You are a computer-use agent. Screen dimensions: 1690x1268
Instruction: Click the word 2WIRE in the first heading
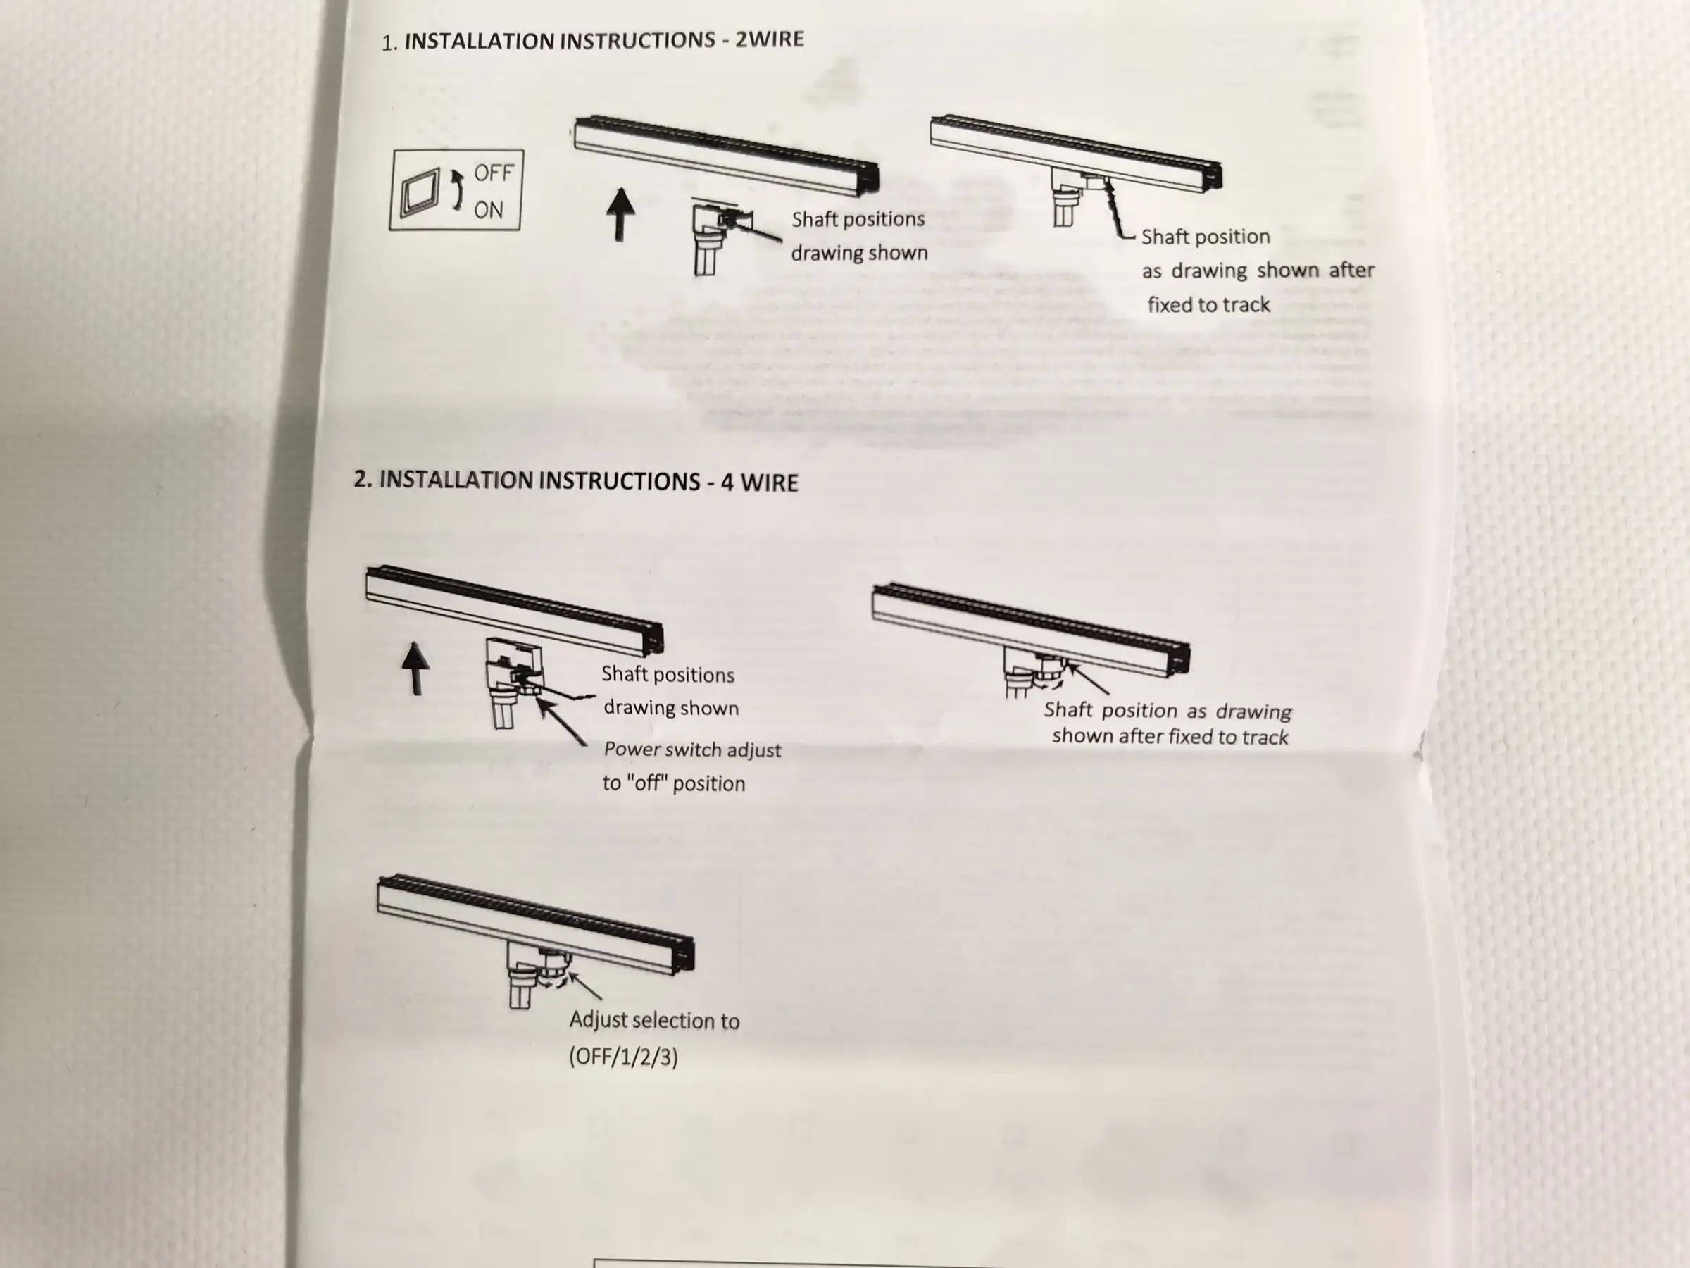[770, 38]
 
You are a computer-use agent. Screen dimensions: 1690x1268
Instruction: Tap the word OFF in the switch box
[494, 173]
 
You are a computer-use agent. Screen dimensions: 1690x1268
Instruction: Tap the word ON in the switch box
[489, 209]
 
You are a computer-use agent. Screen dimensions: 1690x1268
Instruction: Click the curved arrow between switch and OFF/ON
[458, 191]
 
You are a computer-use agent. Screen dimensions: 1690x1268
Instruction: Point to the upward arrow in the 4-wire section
[415, 668]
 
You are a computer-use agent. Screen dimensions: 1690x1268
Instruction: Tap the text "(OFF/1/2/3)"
[623, 1057]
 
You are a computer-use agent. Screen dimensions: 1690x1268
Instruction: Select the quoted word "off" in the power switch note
[645, 783]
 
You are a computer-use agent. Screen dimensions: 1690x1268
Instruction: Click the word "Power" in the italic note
[631, 749]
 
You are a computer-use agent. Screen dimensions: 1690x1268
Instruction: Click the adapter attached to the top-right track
[1077, 198]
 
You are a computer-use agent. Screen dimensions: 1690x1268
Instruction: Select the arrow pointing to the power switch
[561, 721]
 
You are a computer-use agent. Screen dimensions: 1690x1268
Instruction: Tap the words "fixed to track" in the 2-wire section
[1208, 305]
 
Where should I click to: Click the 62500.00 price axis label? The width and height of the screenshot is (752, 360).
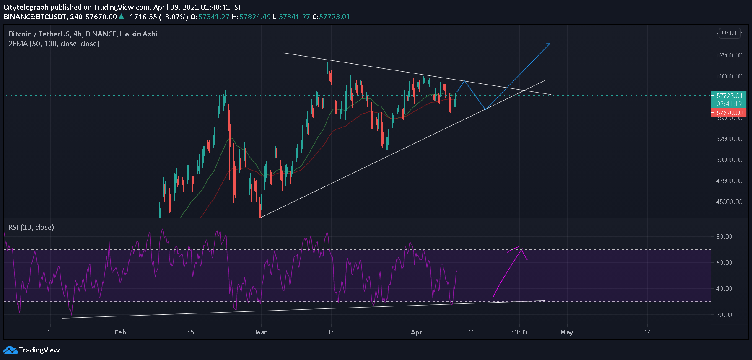click(729, 55)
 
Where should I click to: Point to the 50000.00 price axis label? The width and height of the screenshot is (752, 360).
click(729, 160)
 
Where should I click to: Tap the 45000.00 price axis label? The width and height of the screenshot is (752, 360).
click(729, 202)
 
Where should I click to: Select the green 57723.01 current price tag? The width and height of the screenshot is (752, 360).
click(729, 96)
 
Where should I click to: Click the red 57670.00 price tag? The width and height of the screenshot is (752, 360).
click(729, 113)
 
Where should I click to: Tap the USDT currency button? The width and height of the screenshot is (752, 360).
click(729, 33)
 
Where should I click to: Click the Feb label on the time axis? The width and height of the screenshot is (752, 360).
click(120, 332)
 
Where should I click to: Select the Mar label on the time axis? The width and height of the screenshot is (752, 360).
click(261, 332)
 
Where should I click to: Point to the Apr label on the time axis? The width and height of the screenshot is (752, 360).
click(416, 332)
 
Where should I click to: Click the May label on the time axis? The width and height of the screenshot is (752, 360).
click(566, 332)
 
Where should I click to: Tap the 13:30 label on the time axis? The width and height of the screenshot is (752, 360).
click(519, 332)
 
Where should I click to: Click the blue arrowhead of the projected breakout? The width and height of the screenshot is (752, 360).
click(549, 44)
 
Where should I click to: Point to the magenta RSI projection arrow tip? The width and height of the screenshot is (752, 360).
click(521, 249)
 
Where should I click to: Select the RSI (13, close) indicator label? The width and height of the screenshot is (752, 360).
click(31, 227)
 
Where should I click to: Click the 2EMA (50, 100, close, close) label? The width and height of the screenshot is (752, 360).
click(54, 44)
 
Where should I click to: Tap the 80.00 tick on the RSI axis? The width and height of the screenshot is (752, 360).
click(724, 237)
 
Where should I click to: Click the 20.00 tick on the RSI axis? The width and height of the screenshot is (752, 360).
click(724, 315)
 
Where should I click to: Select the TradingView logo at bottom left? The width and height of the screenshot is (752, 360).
click(31, 350)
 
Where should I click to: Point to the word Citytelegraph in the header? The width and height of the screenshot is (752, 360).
click(26, 7)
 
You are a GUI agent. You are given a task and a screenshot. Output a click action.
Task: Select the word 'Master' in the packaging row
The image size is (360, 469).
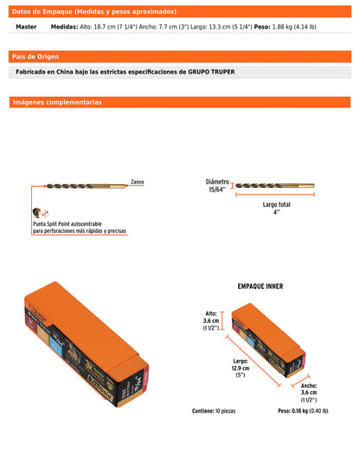tap(27, 28)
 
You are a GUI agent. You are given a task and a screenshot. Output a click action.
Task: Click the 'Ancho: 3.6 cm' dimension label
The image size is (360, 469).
tap(309, 394)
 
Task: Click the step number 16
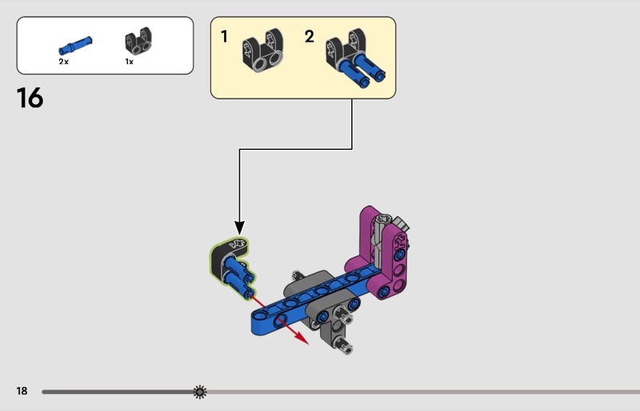tap(30, 98)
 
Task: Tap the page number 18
tap(22, 391)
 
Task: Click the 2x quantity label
tap(64, 61)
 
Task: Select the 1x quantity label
tap(129, 61)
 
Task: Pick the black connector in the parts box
tap(138, 42)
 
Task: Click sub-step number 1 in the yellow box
tap(225, 36)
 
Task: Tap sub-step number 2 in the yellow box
tap(310, 36)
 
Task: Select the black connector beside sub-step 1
tap(265, 52)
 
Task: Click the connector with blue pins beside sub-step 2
tap(356, 58)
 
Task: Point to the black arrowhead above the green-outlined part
tap(239, 228)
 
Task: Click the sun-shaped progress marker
tap(199, 392)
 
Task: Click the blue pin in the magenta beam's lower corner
tap(384, 290)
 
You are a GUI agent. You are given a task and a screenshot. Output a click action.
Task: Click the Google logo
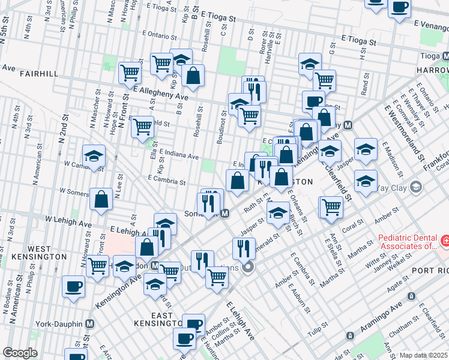[x=20, y=353]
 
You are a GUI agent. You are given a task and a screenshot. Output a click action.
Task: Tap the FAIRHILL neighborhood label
[x=39, y=74]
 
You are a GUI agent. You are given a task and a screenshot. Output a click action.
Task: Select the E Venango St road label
[x=433, y=23]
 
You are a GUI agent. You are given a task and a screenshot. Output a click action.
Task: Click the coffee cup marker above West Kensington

┄┄┄┄┄┄┄┄┄┄┄┄┄┄┄┄┄┄┄┄

*Exercise objective:*
Write out again, word for word, everything from the line containing "Where should I click to: Click the 20.00" down to the line containing "click(31, 350)", with both of those lines included.

*Full solution:*
Where should I click to: Click the 20.00 tick on the RSI axis? The width and height of the screenshot is (752, 360).
click(724, 315)
 
Where should I click to: Select the TradingView logo at bottom left? The width and height of the screenshot is (752, 360).
click(31, 350)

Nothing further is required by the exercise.